Pancreatitis associated with BRAF inhibitors: a disproportionality analysis based on the Food and Drug Administration Adverse Event Reporting System.

Abstract

Background: The relationship between the development of pancreatitis and the use of BRAF (B-Raf proto-oncogene, serine/threonine kinase) inhibitors remains incompletely understood, primarily due to the infrequency of such cases.

Aim: This study aimed to investigate the association between BRAF inhibitors and pancreatitis, and to describe the clinical characteristics of pancreatitis related to these agents.

Method: A disproportionality analysis was conducted using data from the Food and Drug Administration Adverse Event Reporting System between July 2011 and June 2024. The reporting odds ratio (ROR) and information component (IC) were employed to assess the association between BRAF inhibitors and pancreatitis. Additionally, subgroup analysis and time-to-onset analysis were further performed.

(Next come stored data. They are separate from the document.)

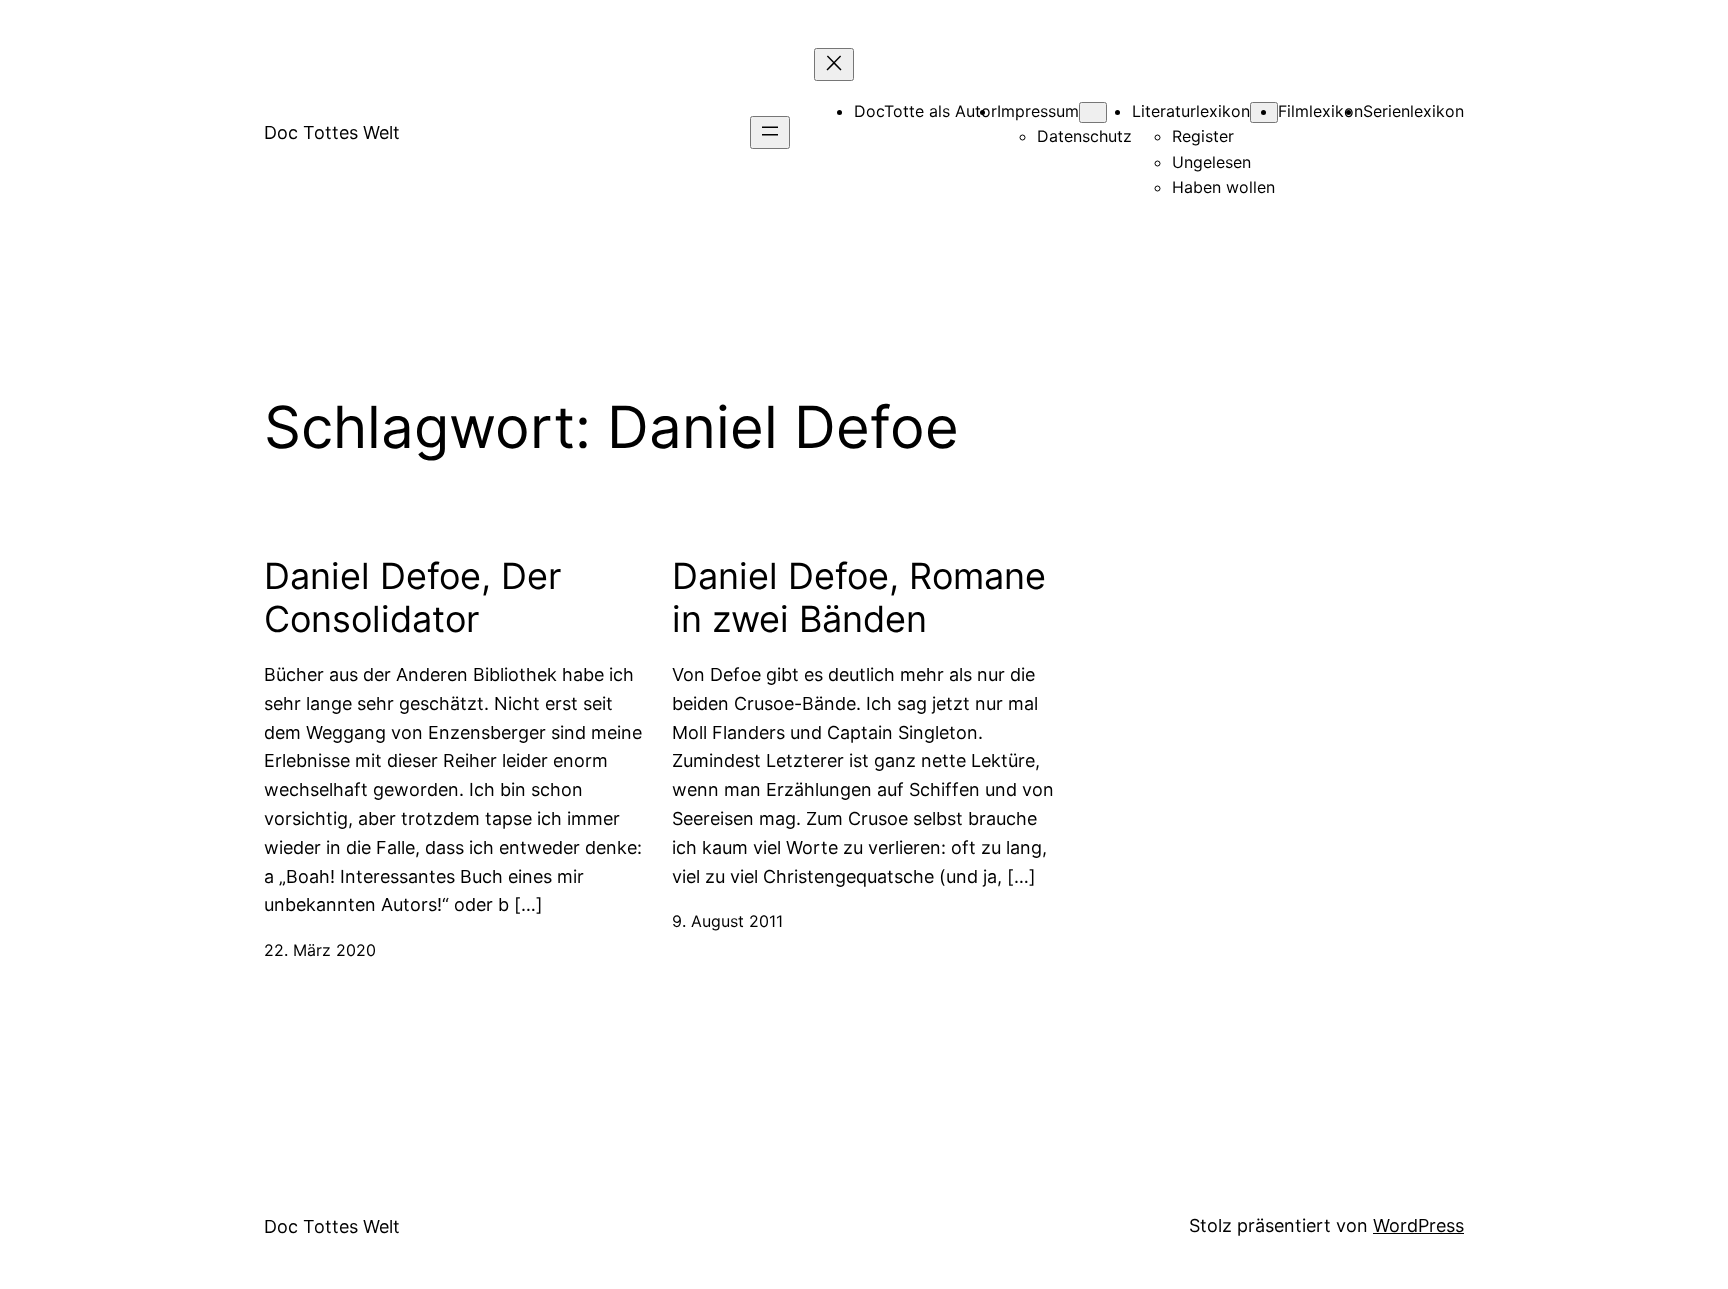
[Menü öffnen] (770, 132)
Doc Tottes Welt (332, 132)
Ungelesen (1211, 162)
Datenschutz (1084, 136)
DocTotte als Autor (925, 111)
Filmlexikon (1320, 111)
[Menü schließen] (834, 64)
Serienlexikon (1413, 111)
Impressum (1038, 111)
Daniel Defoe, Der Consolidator (412, 598)
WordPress (1418, 1225)
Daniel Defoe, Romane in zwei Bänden (859, 598)
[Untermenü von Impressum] (1093, 112)
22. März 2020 (320, 950)
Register (1203, 136)
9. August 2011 (727, 921)
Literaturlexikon (1191, 111)
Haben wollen (1223, 187)
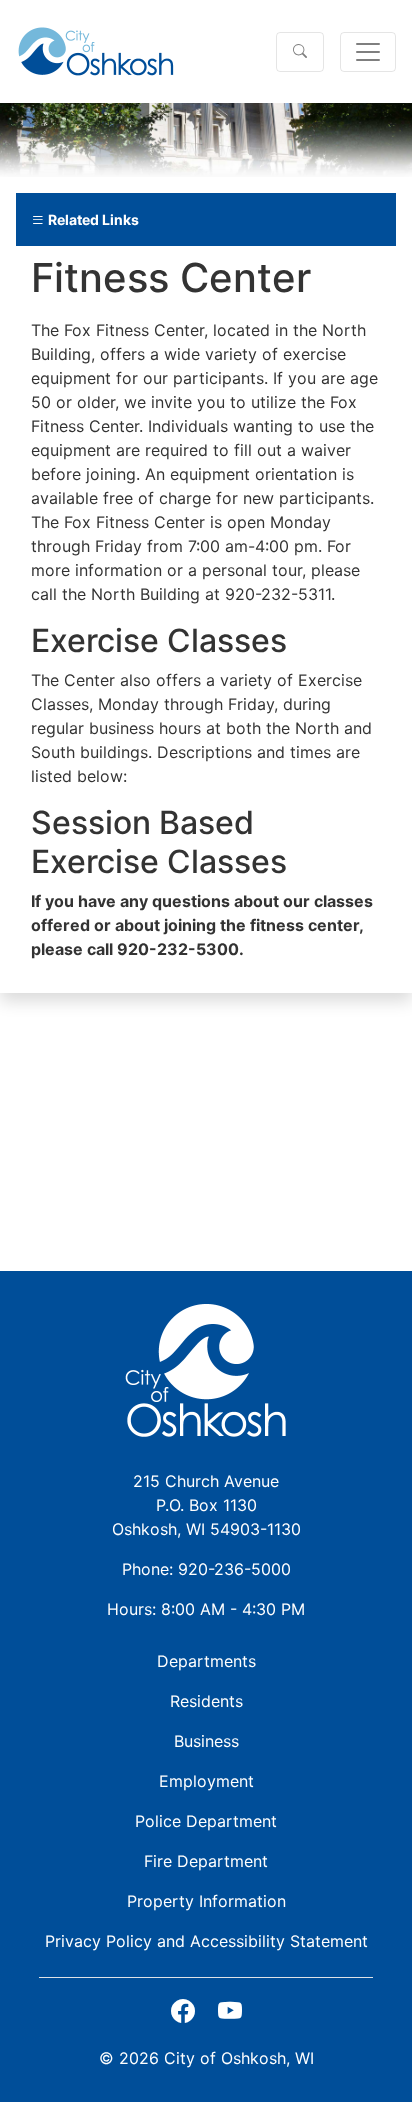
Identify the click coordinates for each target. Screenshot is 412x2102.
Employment (206, 1781)
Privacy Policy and (206, 1941)
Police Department (206, 1821)
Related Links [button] (92, 219)
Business (206, 1741)
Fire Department (206, 1861)
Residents (206, 1701)
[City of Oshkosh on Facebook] (183, 2011)
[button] (300, 52)
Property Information (206, 1901)
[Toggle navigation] (368, 52)
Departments (206, 1661)
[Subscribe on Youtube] (230, 2011)
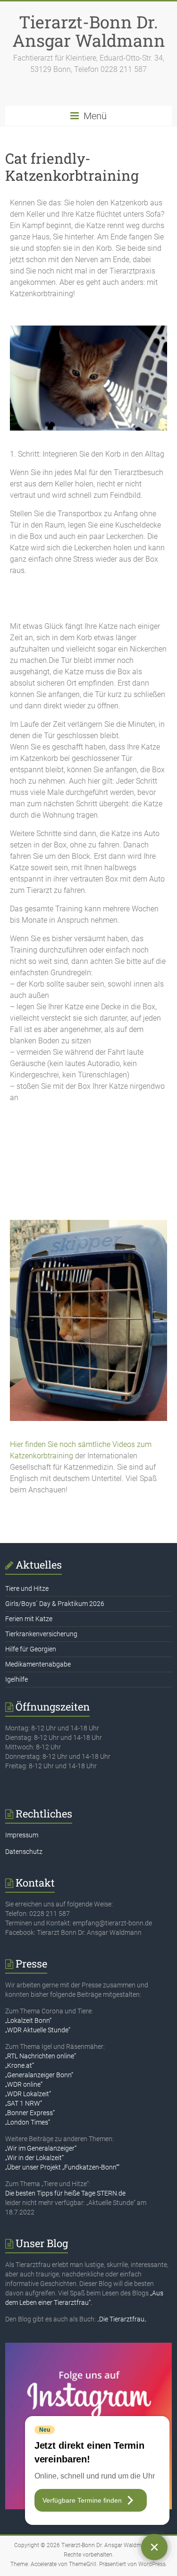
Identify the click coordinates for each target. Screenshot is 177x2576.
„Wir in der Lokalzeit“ (34, 2157)
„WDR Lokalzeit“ (28, 2094)
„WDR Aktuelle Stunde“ (37, 2030)
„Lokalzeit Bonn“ (28, 2020)
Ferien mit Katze (28, 1619)
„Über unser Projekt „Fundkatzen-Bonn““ (62, 2167)
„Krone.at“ (19, 2065)
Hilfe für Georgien (30, 1649)
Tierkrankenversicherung (41, 1634)
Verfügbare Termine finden (82, 2500)
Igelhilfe (16, 1679)
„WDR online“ (23, 2084)
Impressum (21, 1835)
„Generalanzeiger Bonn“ (39, 2075)
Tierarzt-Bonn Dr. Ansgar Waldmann (88, 31)
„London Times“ (27, 2122)
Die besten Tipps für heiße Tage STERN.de (65, 2193)
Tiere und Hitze (27, 1588)
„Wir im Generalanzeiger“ (40, 2148)
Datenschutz (23, 1851)
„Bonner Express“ (30, 2113)
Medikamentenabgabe (38, 1664)
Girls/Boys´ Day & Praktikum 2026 (54, 1603)
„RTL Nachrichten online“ (40, 2056)
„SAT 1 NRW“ (23, 2103)
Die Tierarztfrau (121, 2319)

Results: A total of 169 cases of pancreatitis were identified in association with BRAF inhibitors: 71 cases with vemurafenib, 63 with dabrafenib, and 35 with encorafenib. The median age of patients was 62 years. Vemurafenib, dabrafenib, and encorafenib all showed a positive signal for pancreatitis, with respective RORs and ICs as follows: vemurafenib (ROR 2.46, 95% CI 1.95-3.10; IC = 1.27, 95% CI 0.88-1.56), dabrafenib (ROR 1.56, 95% CI 1.22-2.00; IC = 0.63, 95% CI 0.21-0.93), and encorafenib (ROR 2.59, 95% CI 1.86-3.62; IC = 1.34, 95% CI 0.77-1.74). The shortest median time-to-onset for pancreatitis was observed with vemurafenib (6.5 days), followed by encorafenib (14.0 days) and dabrafenib (129.5 days).

Conclusion: This study reveals a significant reporting association between BRAF inhibitors and the development of pancreatitis, with a higher risk observed in the early stage of treatment.